The Center Holds: Obama and His Enemies lacks empirical data to prove the author’s hypothesis: that the forces of the extreme right — most notably those in the Tea Party movement — drove the challenger into positions that lured (scared?) independents despondent over a still-lagging economy and a lack of a jobs agenda back to center, ground that Alter argues was held firm by the president.

Furthermore, a reliance on anecdotal evidence will leave readers seeking knowledge as the author traverses the pathway to a perceived subjective, and at times biased, account of the 2012 election.

Most regrettably, The Center Holds is a missed opportunity to give historians of the future a scholarly perspective on the events and demographic changes that decided the re-election of the 44th president.
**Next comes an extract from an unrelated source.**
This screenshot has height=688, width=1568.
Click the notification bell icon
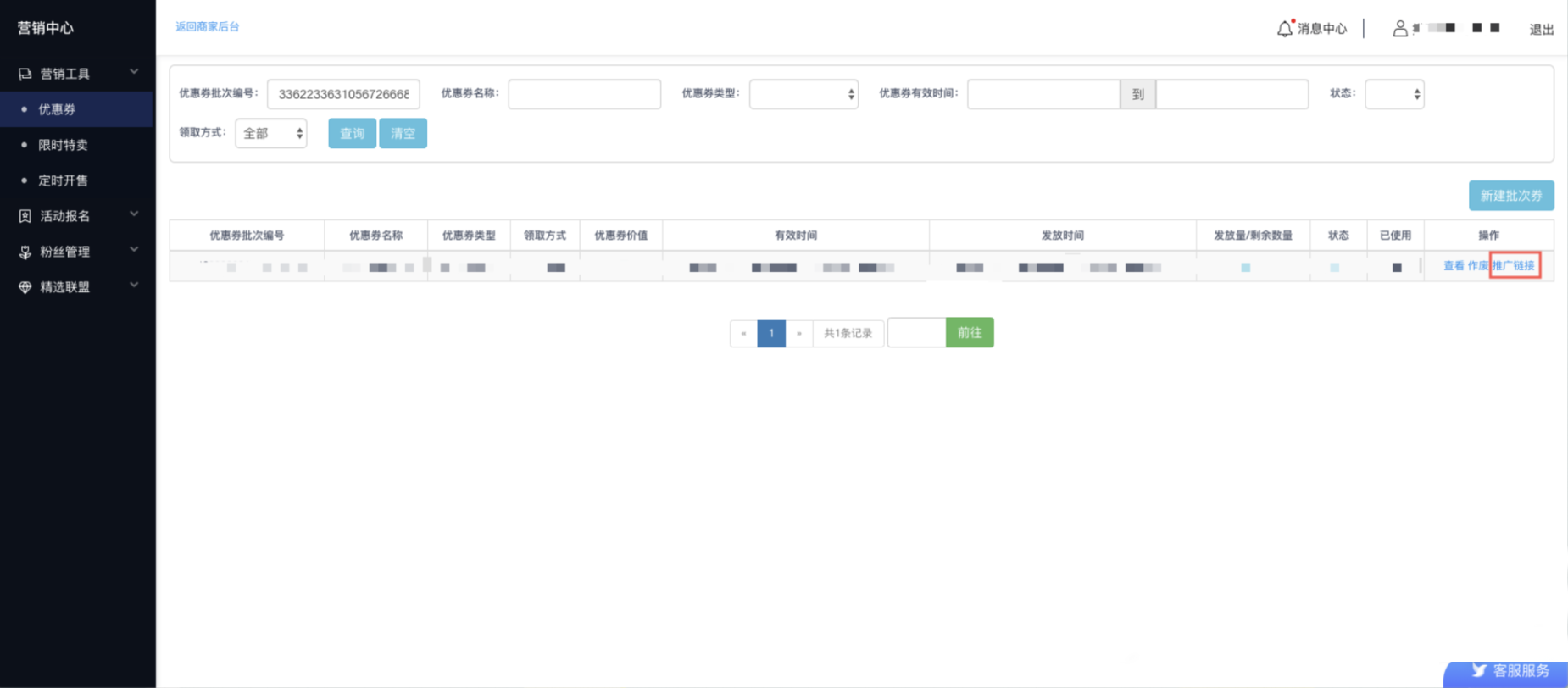1285,29
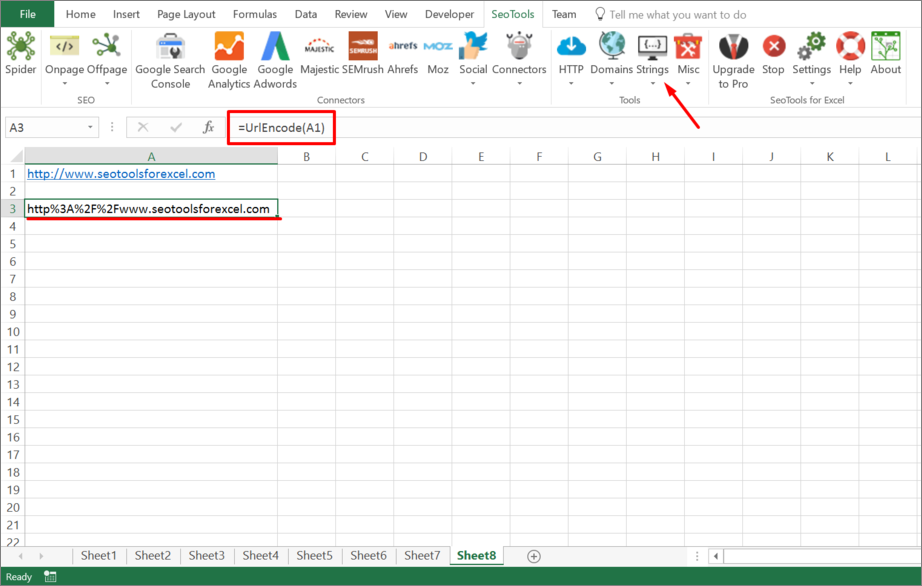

One need not read far to realize that Alter holds Obama’s opposition — his “enemies” — in contempt.

Consider:

• He casts aside Tea Party folks as “crazies,” and “birthers” as pitching a “stupid story,” when all that is needed is to tell the reader why. A poll indicating voters’ thoughts on the matter would have been helpful.

• He disparages Donald Trump as a “clown act,” when good reporting would have allowed the reader to make that judgment.

• Time and again, Alter cites race as the true motivation of Obama’s critics before and since his first election, while never offering the scantest evidence that the assertion is true, other than an assumption based on the nation’s sorry past. Though he mentions it in passing, the author never explores the potential harm done to race relations by inflammatory remarks made by the Rev. Jeremiah Wright, the president’s onetime pastor and spiritual adviser.

• More than once, Alter affirms Obama administration officials’ impression that House Speaker John Boehner is a hard-drinking, weak-kneed leader, who, like Senate Minority Leader Mitch McConnell, was bent on not negotiating in good faith with the president as a strategy of obstruction and as a means to seeing Obama lose in 2012. Yet, nowhere in the book is the “other side” examined.

The charge ultimately loses credibility when the book later says the president had never attempted to find even a friendly common ground with the two. (They had never been invited to the White House for a personal one-on-one.) And, in fact, the president, the author writes, didn’t enjoy warm relations with anyone in Congress, even members of his own party.

In the same light, Alter poses as psychoanalyst, making the bold declaration that Obama’s 2008 election had “terrified” whites when “hordes of dark-skinned people would make whites a minority in the United States within 30 years.”

“This fear of losing control was matched by at least some measure of guilt,” he writes.

A check of the notes (inadequate for a book of this nature) in search of a reference to a social scientist’s study of such a thing was fruitless.

To the critic’s eye, this is yet another interjection of the author’s opinion or the favored blessing of knowing all, perhaps.

Alter doesn’t exclude the president from criticism, though too often the president’s alleged transgressions are portrayed as virtuous and apologetic. For example, the president’s aloofness and poor bridge-building skills not only hurt his relationships with the other party but also allies in his own party, Alter says, particularly big allies, such as former President Bill Clinton. This, Alter argues, is likely partly explained by Obama’s upbringing and his lack of the “schmooze gene.”

What Alter does have going for him is a career as a longtime journalist, a career that includes 28 years as an editor and columnist for Newsweek and nine presidential elections on his reporting résumé — experience that no doubt affords him access to those in the know.

Ultimately, he relies too much on this reputation, though he does give adequate representation to demographic changes and challenges to the GOP, and the Osama bin Laden killing. Also, insight into the president’s relationships within his administration are useful.

In the end, the right wing of the Republican Party might well have driven voters to President Obama, but wait for a better argument than “because Jonathan Alter says so.”